Gender Typing: Biological Views of Genetics & Hormones

Instructor: Sunday Moulton

Sunday recently earned a PhD in Anthropology and has taught college courses in Anthropology, English, and high school ACT/SAT Prep.

In this lesson, we explore gender typing while clearly differentiating between 'sex' and 'gender'. While acknowledging the force of culture on gender identity, we look more specifically at the effects of genetics and hormones on development and behavior.

Sex and Gender

Debates, protests and legal battles over gender identity and restroom use has brought many into full awareness of the complex world of gender. First of all, sex and gender are not the same thing.

Tons of forms and surveys have confused people over the last few decades, but feel free to cross out the word ''gender'' on that paperwork and replace it with ''sex''. If it's a test, give yourself a bonus point for a right answer that wasn't even asked.

  • Sex is a purely biological condition of being male or female based on genetics. There are only two sexes, male and female, with a few rare genetic disorders that complicate the distinction.
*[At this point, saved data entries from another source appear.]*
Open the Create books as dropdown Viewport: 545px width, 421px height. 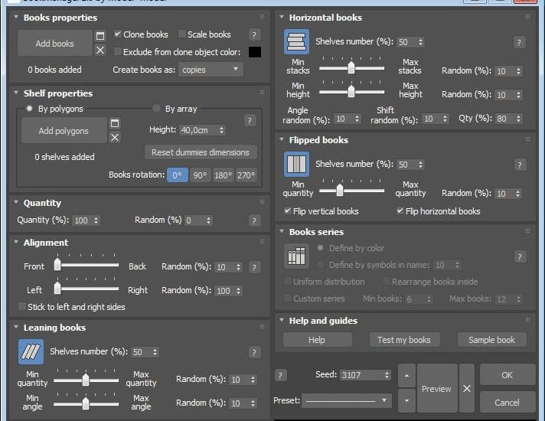pyautogui.click(x=210, y=70)
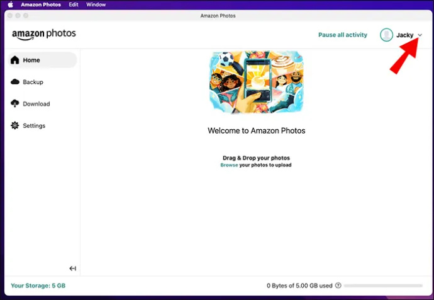Viewport: 434px width, 300px height.
Task: Open the Window menu
Action: (96, 4)
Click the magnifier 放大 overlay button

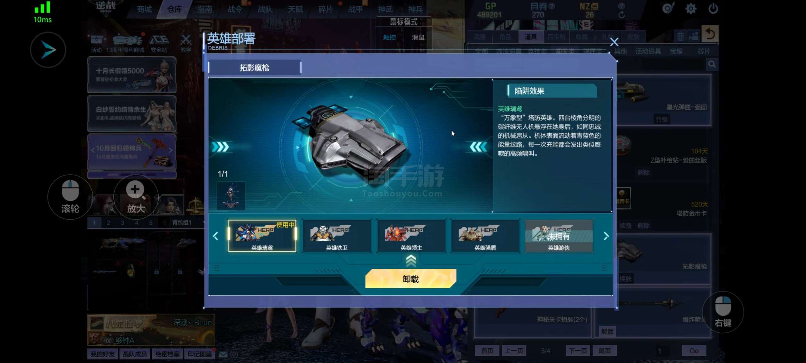click(136, 197)
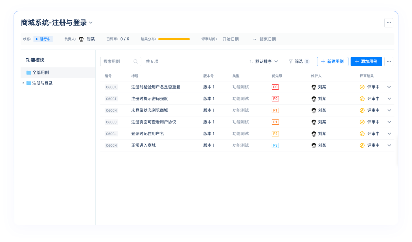Click inside the 搜索用例 input field
This screenshot has height=242, width=412.
(119, 61)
  • Gender, on the other hand, is how we express a sexual identity according to socially determined roles. If society declares that males should wear blue, you will see more young men wearing blue than pink, a color now associated with women in American society.

However, gender does not have the same binary settings like sex does; it has more than two options. Gender is measured as a continuum because of the varying degrees of masculinity and femininity described by a culture. Some may think of a male hairdresser as less masculine than a male construction worker or a female mechanic as less feminine than a female secretary.
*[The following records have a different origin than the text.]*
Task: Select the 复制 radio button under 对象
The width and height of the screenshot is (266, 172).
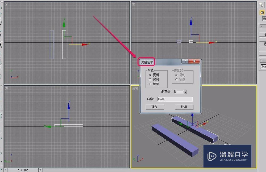Action: tap(150, 75)
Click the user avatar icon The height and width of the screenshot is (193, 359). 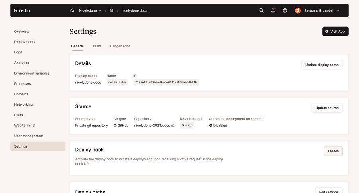[298, 10]
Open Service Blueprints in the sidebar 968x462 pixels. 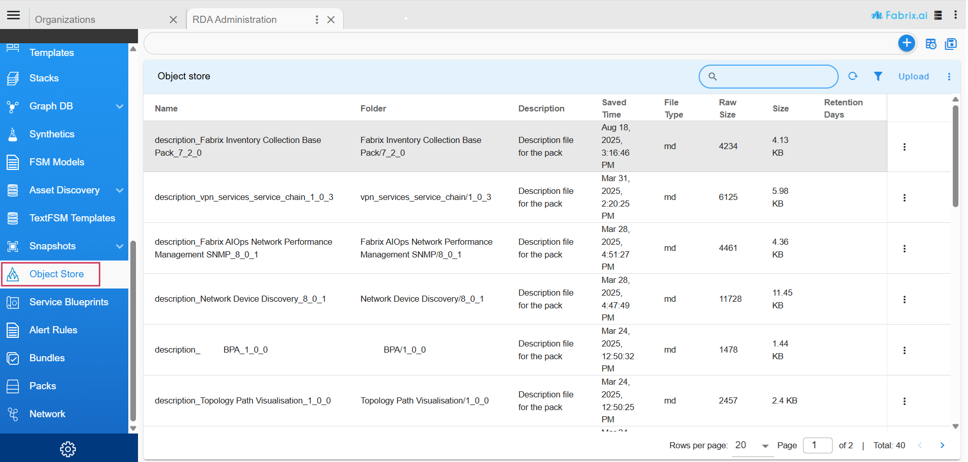(69, 302)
The process by which children are taught how to express gender is called gender typing. This teaching begins at birth with the way parents dress their children, decorate their rooms, and select toys. Throughout the child's upbringing, people may comment with approval or disapproval toward the appearance and activities of the child, reinforcing what is expected of their gender expression in society.

Can you tell if this party is for a girl or a boy?
pink party

A Biological Component?

Performing gender according to culture's definition may be more complicated than just the social norms defined by gender typing. Biological theories of gender insist that our biological sex influences our gender expressions. Some theories insist biology has total control over gender expression while others claim hormones and genetics help influence behavior in concert with cultural attitudes.


Hormones are chemicals that travel through our circulatory system to act on our various tissues and control our different bodily functions. One of the most influential hormones in determining sex characteristics and certain behaviors is testosterone.

Not just for men, this hormone is present in all human bodies, though men have higher levels of it than women. In the womb, testosterone causes a fetus to develop testes while its absence signals the fetus' gonads to become ovaries.

It also has an effect on the brain, creating small changes to the structures in clearly identifiable ways. Yes, male and female brains are physically different, but only in small ways that do not make one smarter than the other.

In adults, the presence of testosterone amplifies aggressive behavior and competitive tendencies, traits associated with masculine gender norms in several cultures. Make note though that high testosterone levels are not the cause of aggression; high levels amplify (make more pronounced) patterns of aggression already established. Therefore, aggression in a person cannot be predicted by their levels of testosterone.

Testosterone helps to keep a person's social status. In other words, if a person feels the need to be aggressive to maintain their social status, testosterone makes those brain signals stronger. However, if niceness is required instead, testosterone will make those brain signals stronger. This is why it can be so difficult to separate culture from biology.

Testosterone can amplify aggression and competitive tendencies.


Genetics is usually associated with the biological traits of sex, with two X-chromosomes making a female and one X-chromosome and one Y-chromosome making a male. However, that is not always the case, as scientists have discovered a genetic abnormality on the Y-chromosome in some patients.

These individuals are missing a particular gene on that chromosome and the signal to create testosterone and become a male fetus is never enacted. The fetus thus develops as a female with male genetics, completely undetected without a DNA test.